My drag is set too light. I palm the screaming fly reel and immediately regret it as the little handle catches my ring finger, joint-wrecked by decades of rock climbing and swinging a splitting maul. That pain will be with me for the whole trip, and for 90 percent of the time, fighting one humpy or dolly after another, I’ll never even notice it.

This is power-fish fishing: long runs, heavy splashes, the feeling that you are hooked fast to some elemental power of the universe. I’m using a leader cut back to at least 10-pound test, so I have room for error, room to figure out to put the pressure on. I experiment, and the rod–an old Cortland 7 weight–groans a bit. I drop the tip and pull sideways to try and turn the run, and the fish does turn, just short of a shoal and a debris-covered strainer. The humpy that finally comes to hand is a marvel, fresh from the salt, a strange muscled form, giant hooked jaws, the odd calligraphy of black circles on its silver-green back. I unhook it and it blasts away, still headed upstream, even in the thinnest shallows–the upstream imperative, a mandate from Time itself.

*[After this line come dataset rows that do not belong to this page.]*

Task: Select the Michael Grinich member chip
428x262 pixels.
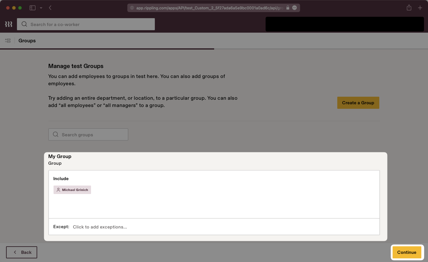Action: 72,190
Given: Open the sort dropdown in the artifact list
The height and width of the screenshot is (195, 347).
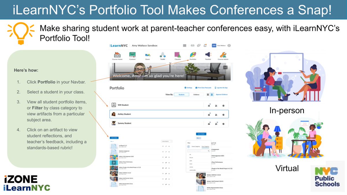Looking at the screenshot, I should coord(167,141).
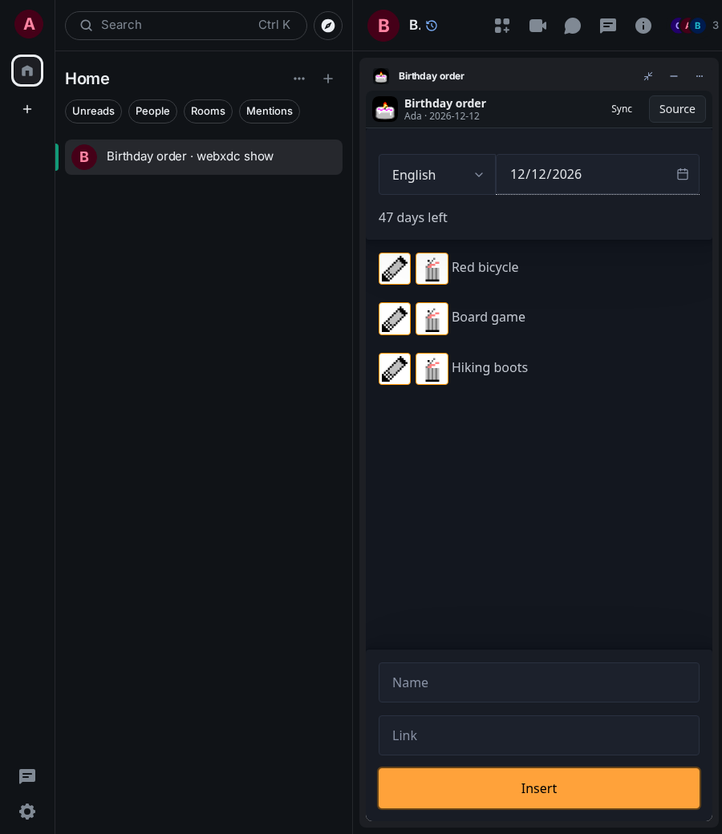722x834 pixels.
Task: Click the Source button
Action: [x=677, y=109]
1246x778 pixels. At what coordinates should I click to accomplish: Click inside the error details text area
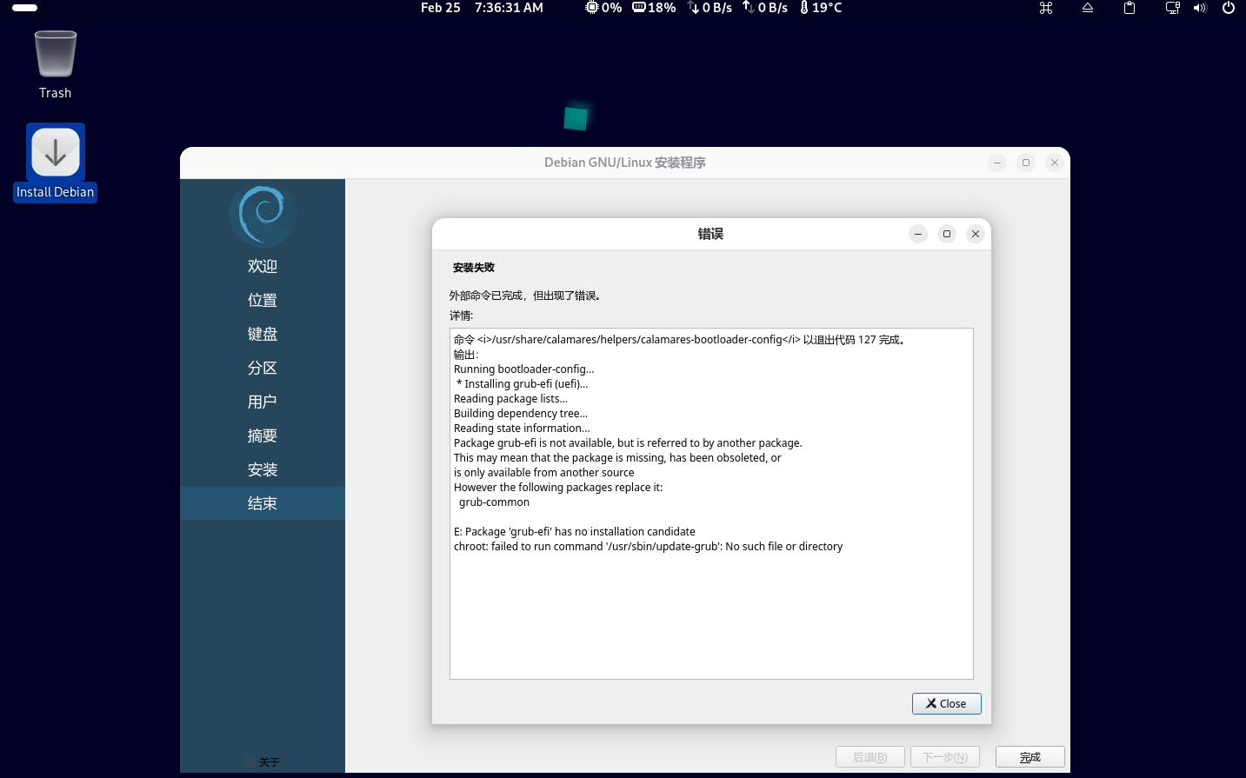click(x=711, y=502)
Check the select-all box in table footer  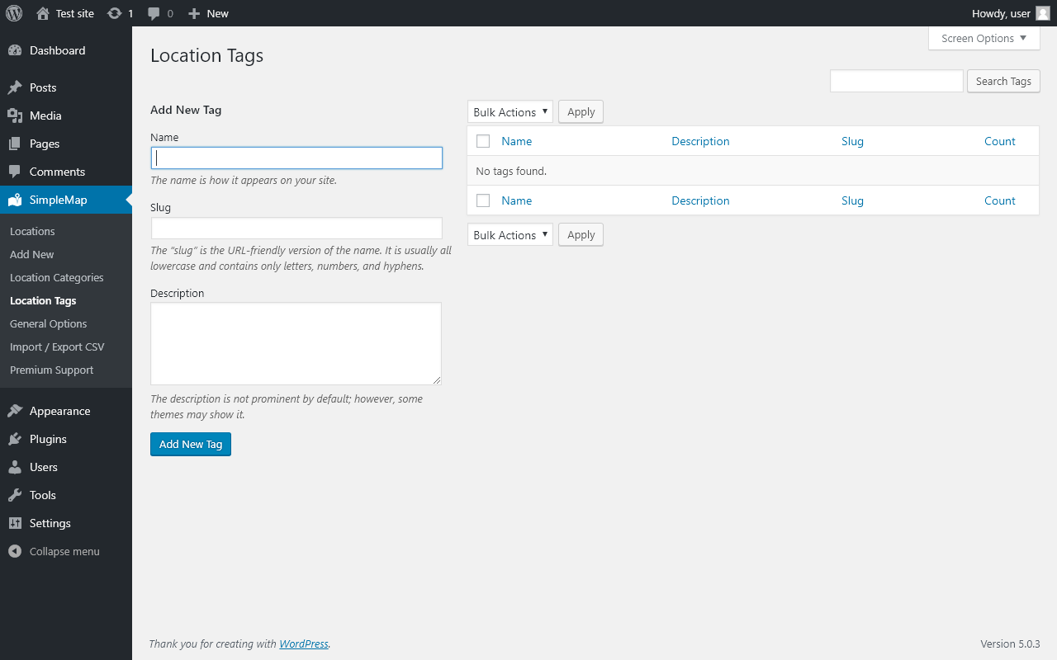(x=483, y=200)
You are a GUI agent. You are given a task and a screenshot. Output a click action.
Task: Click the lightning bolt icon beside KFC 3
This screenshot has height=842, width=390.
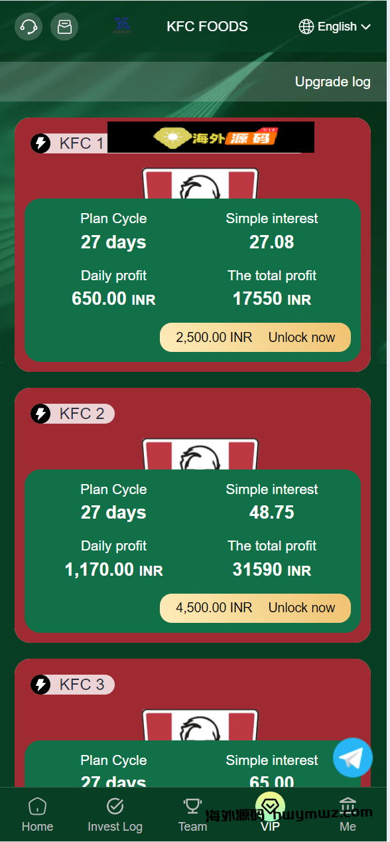pyautogui.click(x=40, y=685)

I tend to be a meat fisherman, but humpies are low on the scale of culinary delights, so we are all fishing catch-and-release, for the pure joy of hooking and fighting one of the finest sport fish I’ve ever encountered. I move from hole to hole, run to run, with total freedom, unencumbered by stringer or cooler or worry about hungry bears. And we find fish almost everywhere. By afternoon, my hands and forearms are exhausted from catching 5 and 6 pounders, here and there a steroidal 8 pounder or so that fights and lolls in the current like a snagged sow grizzly. I feel like more of a big-fish flyfisherman than I did at daybreak.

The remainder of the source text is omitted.